**ACTIVITIES**
1. In the biography below, rewrite the paragraph beginning "Years of unaddressed trauma" in two or three shorter sentences and keep its main facts.
2. Name every country, state, or city given in the paragraph of the biography below that begins "Payam was born in Iran".
3. Copy the stretch of the biography below from "The point where something" through "bridges two worlds.".

Founder & Principal Facilitator
Payam
Psychedelic Somatic IFS & Medicine Carrier · US, UK & EU
My work has essentially been about marrying and bridging the gap between Western evidence-based therapeutic models and shamanic medicine — and walking both paths.
Iran. War. Germany. New York.
Displacement as the first teacher.
Payam was born in Iran in the years before the revolution — a childhood interrupted first by political upheaval, then by war, then by displacement. His family took refuge in Germany before eventually immigrating to the United States, where he came of age across California and New York. Between these migrations, he was navigating something that had nothing to do with geography: severe childhood trauma, perpetrated by his father, that began in his earliest memories and shaped the bedrock of how he experienced himself and the world.
His father carried his own unmetabolised pain through opium — a pattern Payam has come to understand not with bitterness but with the particular clarity of someone who knows, from the inside, what it means to inherit weight that was never yours to carry.
Payam did not seek this lineage. It found him — inherited, with quiet irony, through his paternal grandmother, a healer whose gifts skipped a generation and arrived through suffering rather than instruction. What felt for years like a wound turned out to be a road — back toward something that had always been there, waiting for him to be ready to receive it.
The point where something
had to change.
Years of unaddressed trauma, built beneath a successful career in New York's creative world, reached the place that demanded something drastic. The conventional system had offered medications and brief, polite assessments. Twenty-minute appointments that resulted in prescriptions. Nothing had reached what was actually there. He got to the point where he wanted to stop living.
The medicines he now carries were his first teachers. Not sought out but found and initiated into. What they opened was not easy. It was also, finally, real — a clear view of the nature of his suffering, not as diagnosis but as a story that made complete sense. A puzzle that had been scattered and facing down, suddenly consolidated and turned right side up.
Building the language
that bridges two worlds.

Stored dataset items

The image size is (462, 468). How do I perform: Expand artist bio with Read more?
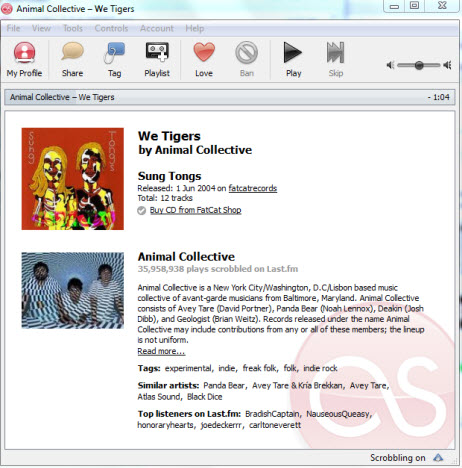click(161, 351)
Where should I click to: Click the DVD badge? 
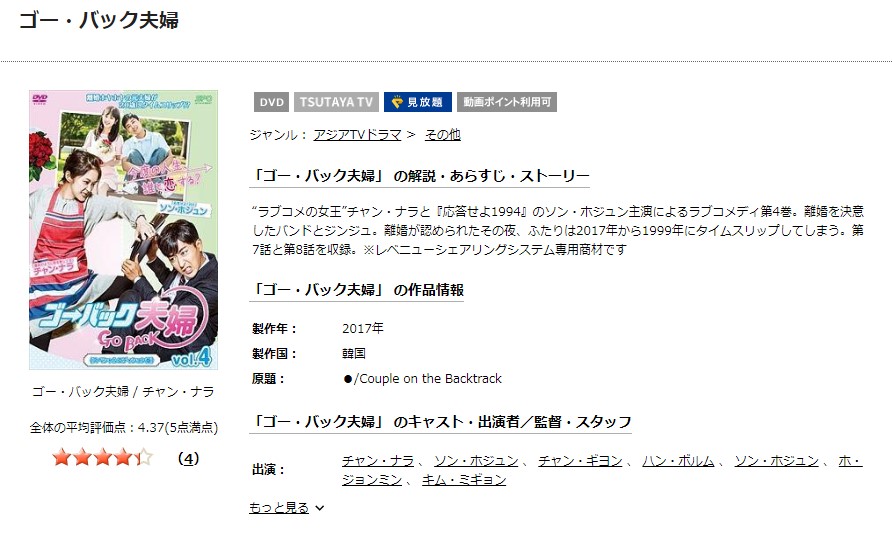pyautogui.click(x=271, y=102)
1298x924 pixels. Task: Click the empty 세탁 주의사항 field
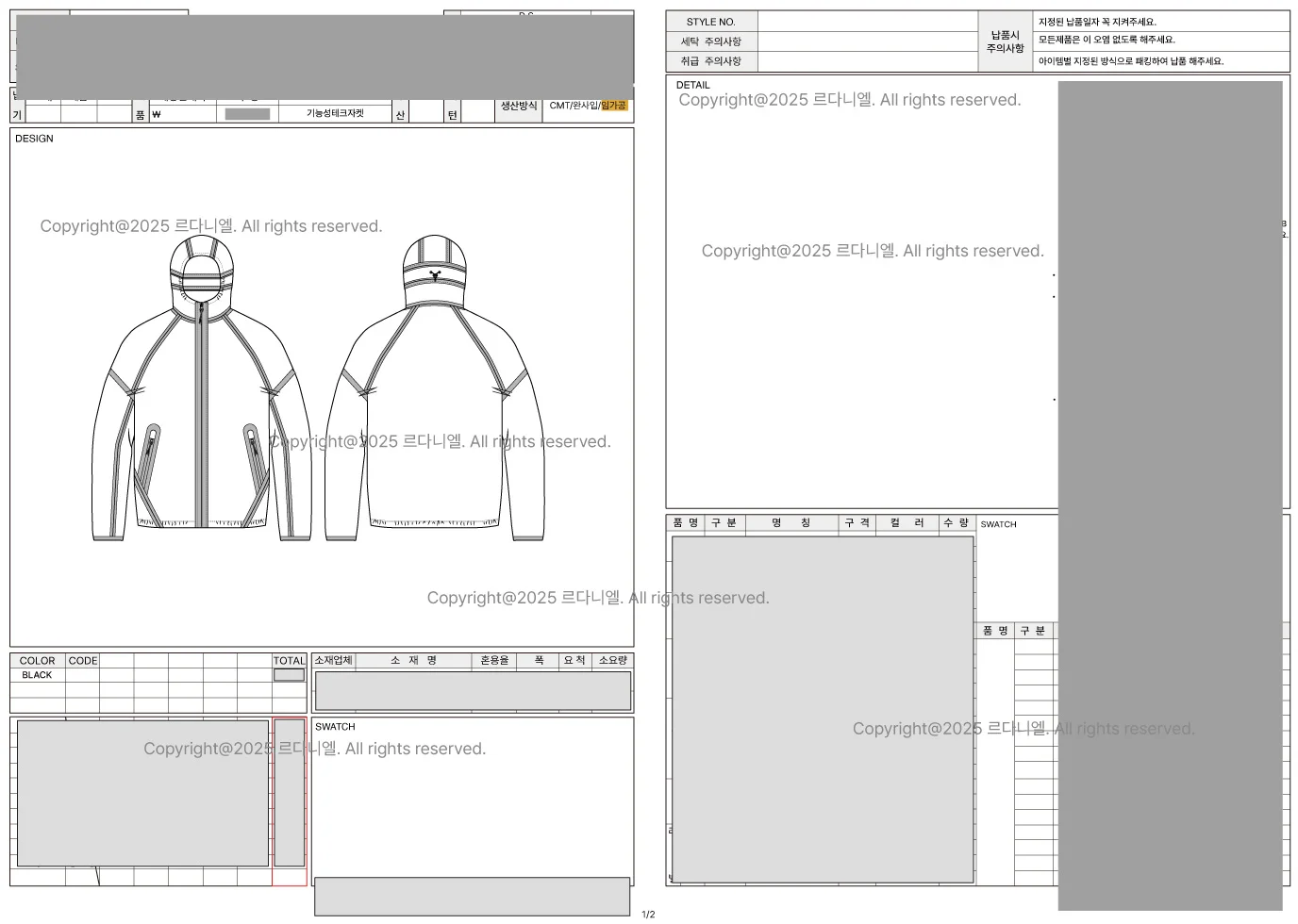pyautogui.click(x=867, y=41)
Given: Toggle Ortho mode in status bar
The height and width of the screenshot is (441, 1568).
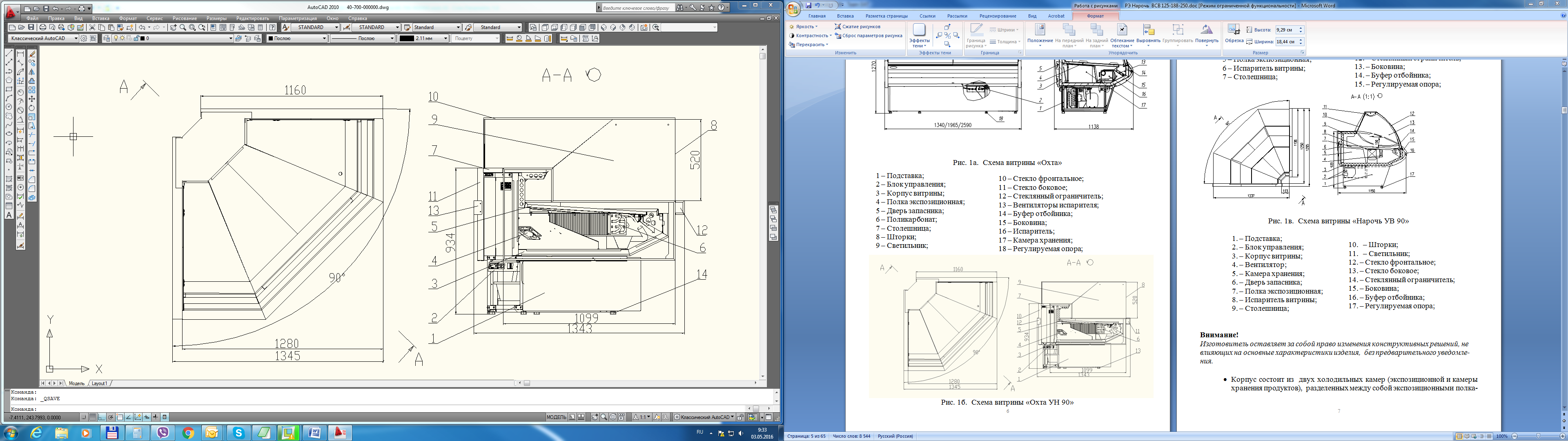Looking at the screenshot, I should (102, 417).
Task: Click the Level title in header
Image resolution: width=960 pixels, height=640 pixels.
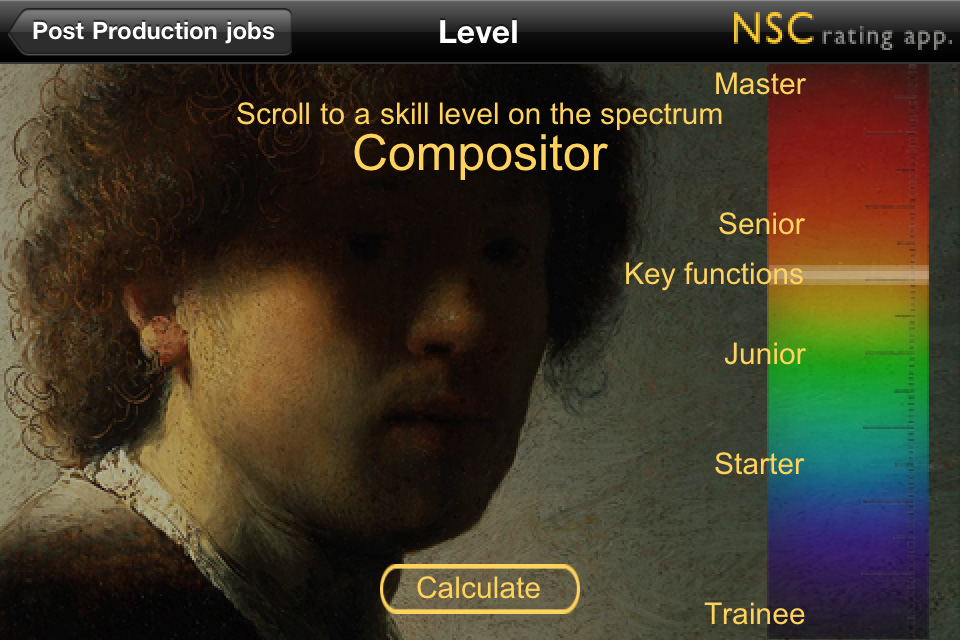Action: (x=478, y=32)
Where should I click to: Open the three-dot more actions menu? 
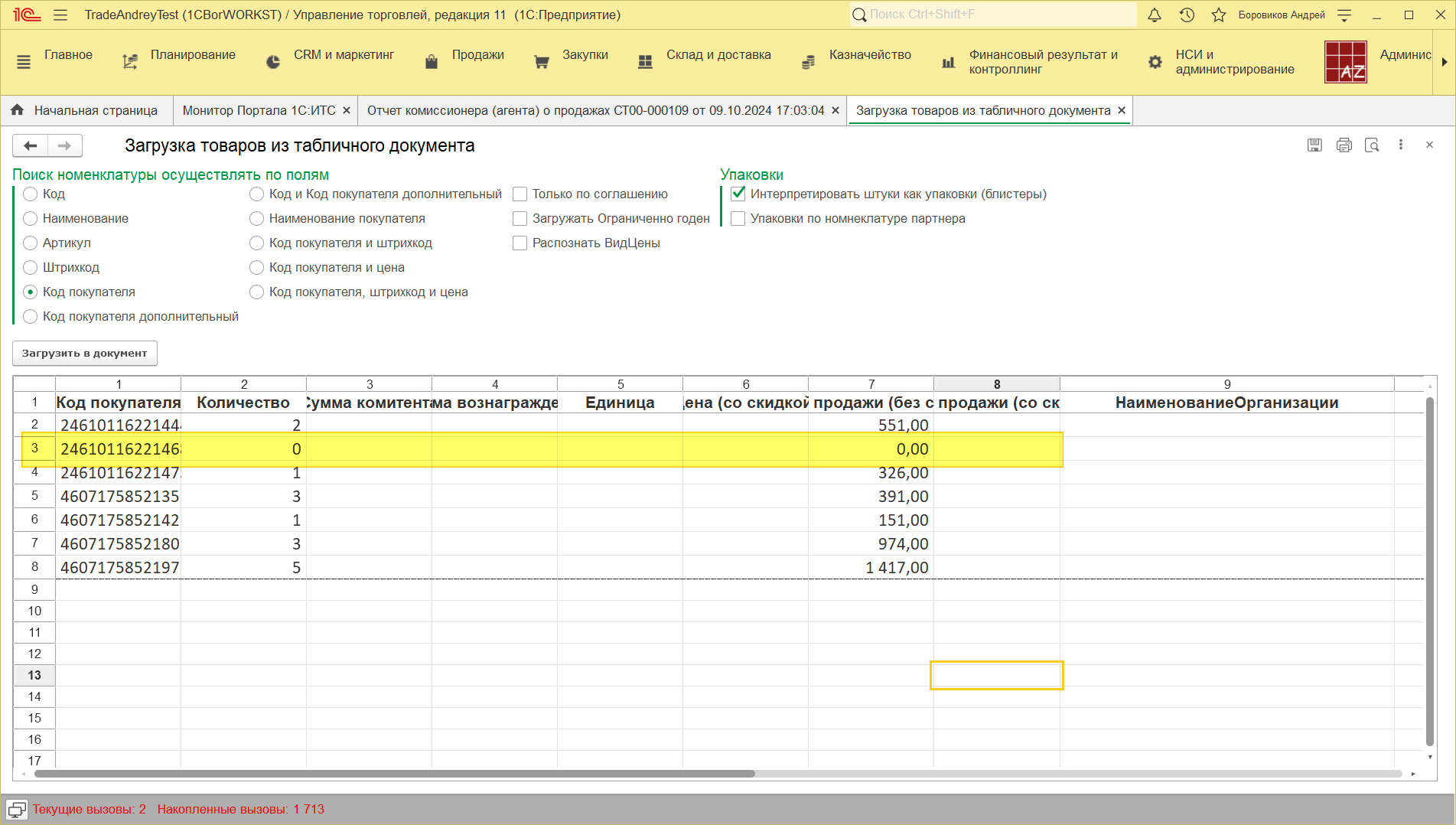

**RESULTS OF THE EXERCISE**
1. Years of unaddressed trauma beneath Payam's successful career in New York's creative world reached a point that demanded drastic change. The conventional system had offered only medications and brief assessments, twenty-minute appointments that ended in prescriptions, and nothing reached what was actually there. He came to the point of wanting to stop living.

2. Iran, Germany, the United States, California, New York

3.
The point where something
had to change.
Years of unaddressed trauma, built beneath a successful career in New York's creative world, reached the place that demanded something drastic. The conventional system had offered medications and brief, polite assessments. Twenty-minute appointments that resulted in prescriptions. Nothing had reached what was actually there. He got to the point where he wanted to stop living.
The medicines he now carries were his first teachers. Not sought out but found and initiated into. What they opened was not easy. It was also, finally, real — a clear view of the nature of his suffering, not as diagnosis but as a story that made complete sense. A puzzle that had been scattered and facing down, suddenly consolidated and turned right side up.
Building the language
that bridges two worlds.